Stored data:
***

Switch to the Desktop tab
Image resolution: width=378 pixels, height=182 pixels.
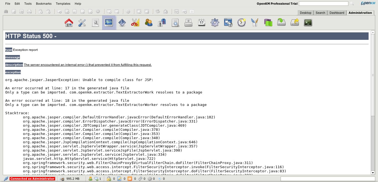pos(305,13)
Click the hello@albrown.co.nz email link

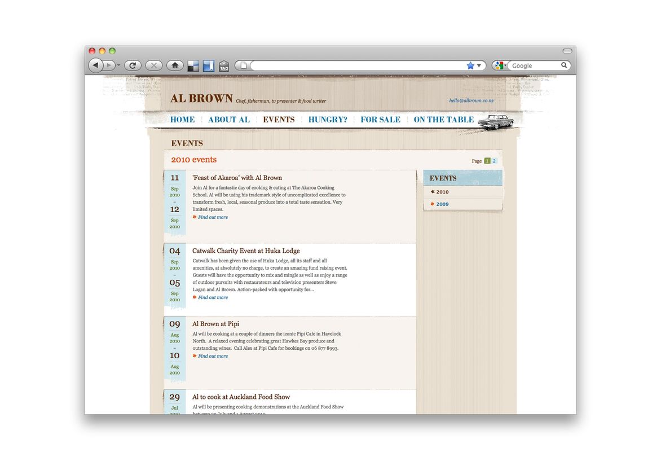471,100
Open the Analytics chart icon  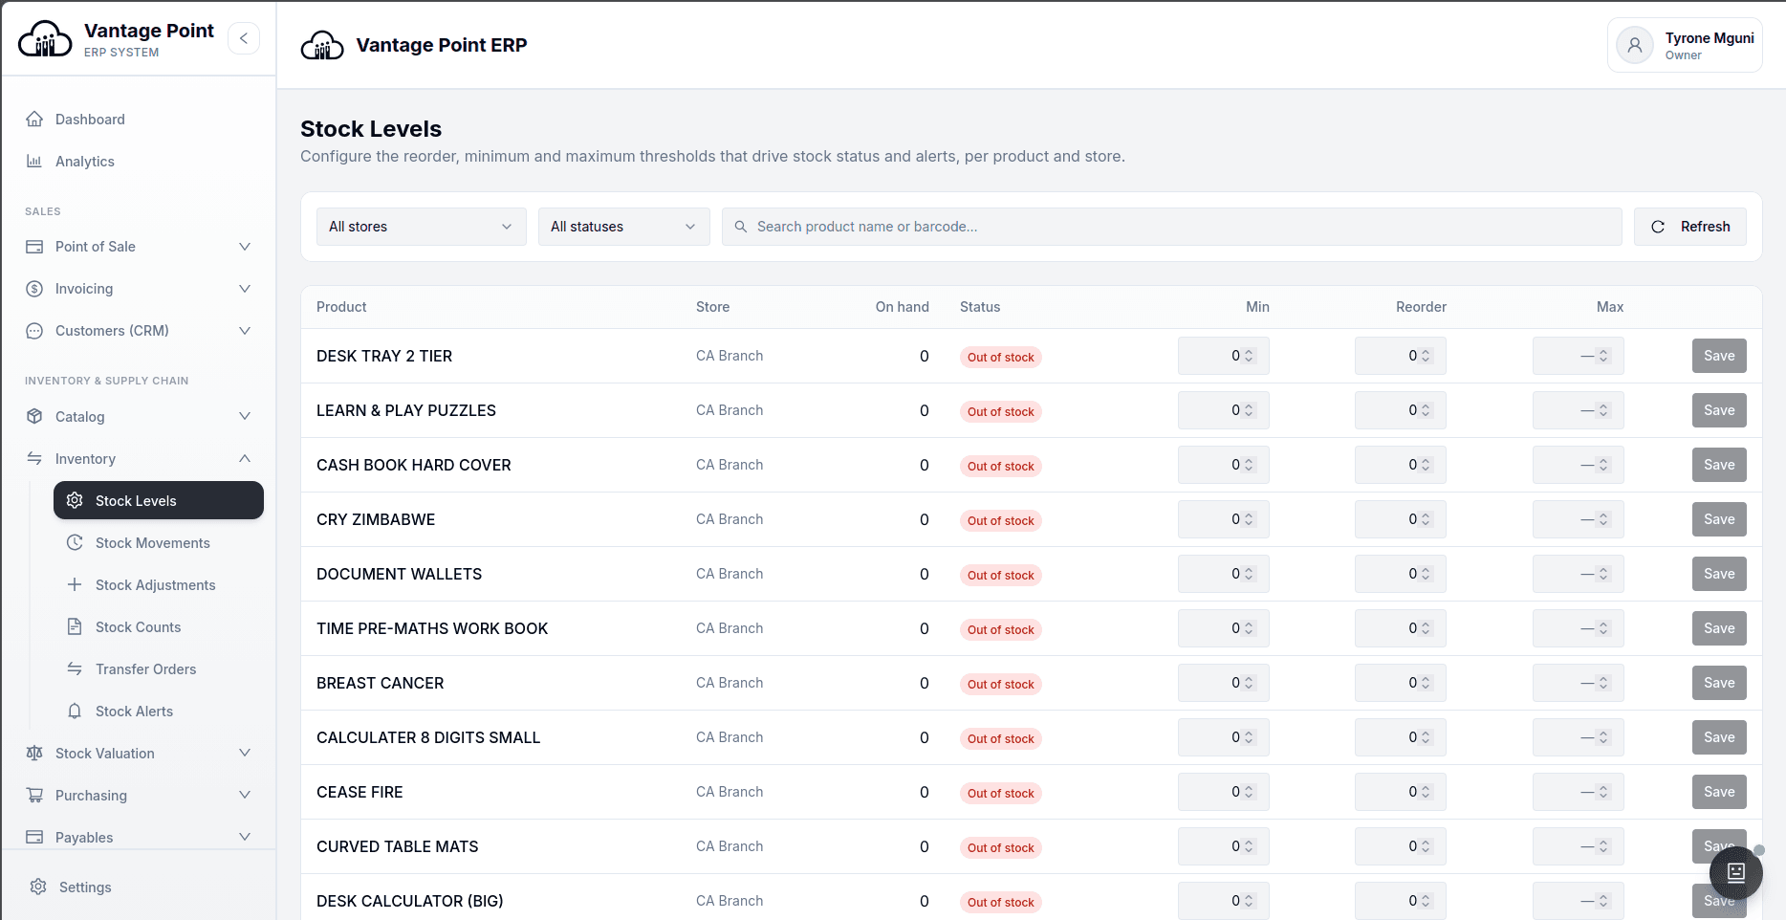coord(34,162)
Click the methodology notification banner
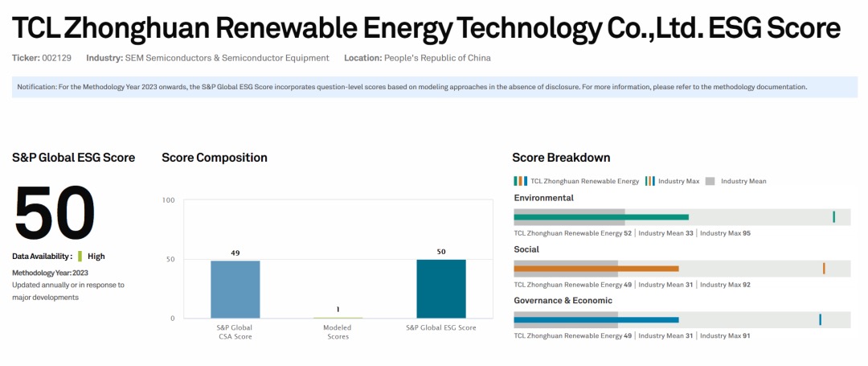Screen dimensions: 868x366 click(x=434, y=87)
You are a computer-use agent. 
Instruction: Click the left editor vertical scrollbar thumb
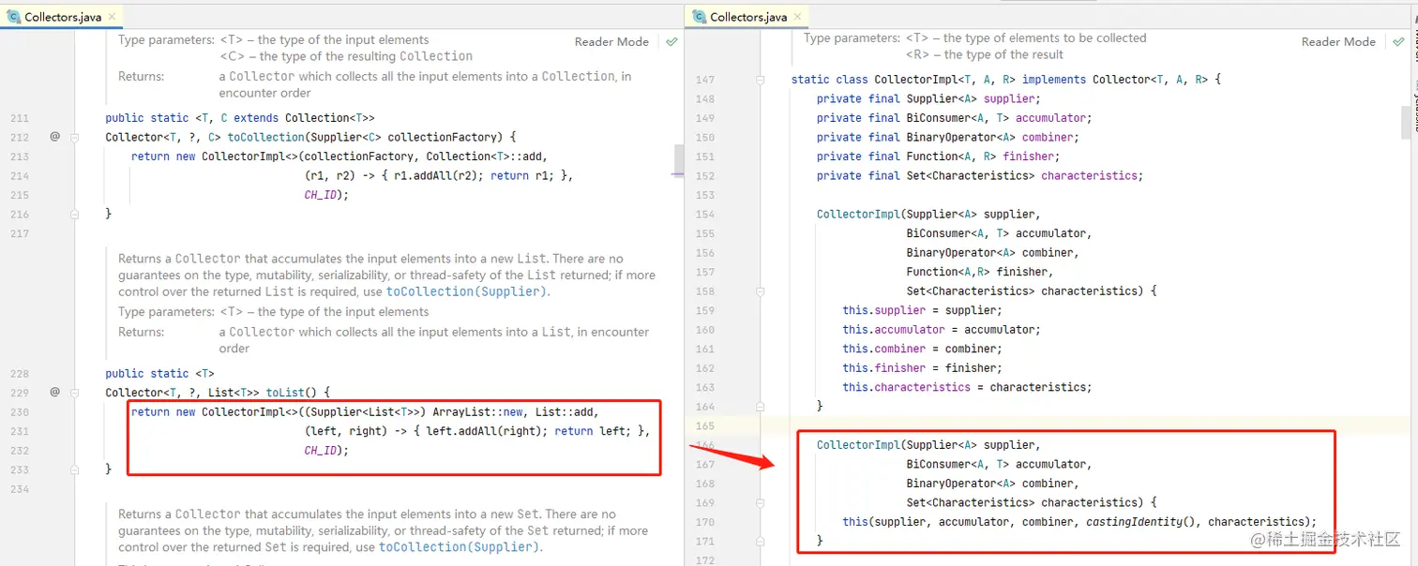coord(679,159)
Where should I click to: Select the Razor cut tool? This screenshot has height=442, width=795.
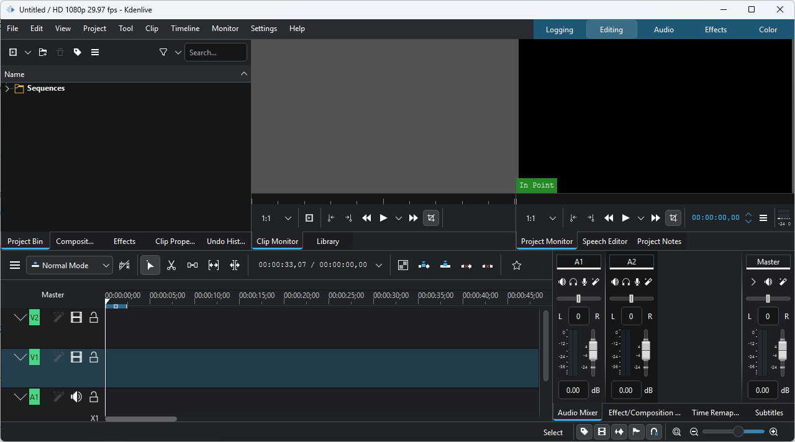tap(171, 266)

***

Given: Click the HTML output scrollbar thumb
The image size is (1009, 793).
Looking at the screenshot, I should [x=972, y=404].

***

The problem: Print the material again word for word, from the line with "Where should I" up to and including the line with "tap(171, 266)". Leave the pictures out of your answer.

Finished exercise:
Where should I click to: Select the Razor cut tool? This screenshot has height=442, width=795.
tap(171, 266)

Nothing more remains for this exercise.